An 11-year old little girl, Riya Rajkumar, went missing and police reached out to the public to help them find her.

The Amber Alert was successful in aiding the police in getting to her location, but it was too late. Tragically, Riya was found deceased in her father, Roopesh Rajkumar’s, Brampton home.

The only takeaway and emotion from this incredibly unfortunate circumstance should be remorse for her family and upset that Riya wasn’t found sooner. However, over 300 people called 9-1-1 over the alert to complain.

A mother took to Twitter to whine about the alarm waking up her sleeping child and the lack of consideration the alert had for mothers and their resting babies.

The irony attached to this sort of selfish complaint is almost too much to bear. Regardless of whether or not the alarm woke up a few children and adults that night, they woke up safe in their homes, unharmed and protected.

Those children were able to be put back to bed by their parents and the most they had to put up with was a minor annoyance.

Riya was not that lucky. Her mother will never be able to tuck her in at night again and parent her like she should have always been able to do.

Not only is calling 9-1-1 for this purpose a blatant abuse of emergency services, but it also trivializes the value and purpose that Amber Alerts have in finding missing children who are in potentially life-threatening danger.

To the people that griped about this because it bothered them, disturbed their sleep or whatever other meaningless reasons were given to emergency dispatchers or blasted over social media, the answer is simple: get over yourself.

The alert was the direct reason that Riya’s father and alleged abductor was found and arrested as he was fleeing on the highway.

Police reported that they were able to find Roopesh’s vehicle as a result of tips given by people who recognized the information that was released through the Amber Alert.

Any criticism that exists about this issue should have nothing to do with alert itself, and everything to do with when it was sent out.

Riya’s mother notified the police about her disappearance early in the evening, around 6:30 p.m. and the logical question that remains is whether the alert was issued quickly enough.

Although the policies surrounding Amber Alerts were reviewed in 2012, it may be necessary to have them revisited since a child’s life was taken.

The crime committed by this father was an unbelievably cold and barbaric one, but it deserves recognition so that similar instances like this can be properly recognized and hopefully avoided in the future.

To the people that griped about this because it bothered them, disturbed their sleep or whatever other meaningless reasons were given to emergency dispatchers or blasted over social media, the answer is simple: get over yourself.

The world has bigger problems than whether or not you were startled awake before your morning work shift. The whole purpose of the alert being loud is to get your attention and make sure you actually check your phone so that you can give any information that might aid the police in finding a missing child.

The life of another human being will always be more important and valuable than a person’s delicate sensibilities regarding a noise that briefly interrupted their night.

> WHAT NEEDS TO BE DONE
In the Amber Alert article, how many people called 9-1-1 to complain about the alert? Rely only on the Amber Alert article for your answer.

> PROVIDED DATA
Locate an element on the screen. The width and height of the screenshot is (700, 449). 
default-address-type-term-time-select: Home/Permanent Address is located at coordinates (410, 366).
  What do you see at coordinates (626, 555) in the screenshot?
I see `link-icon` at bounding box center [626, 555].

> WRITTEN SOLUTION
Over 300 people.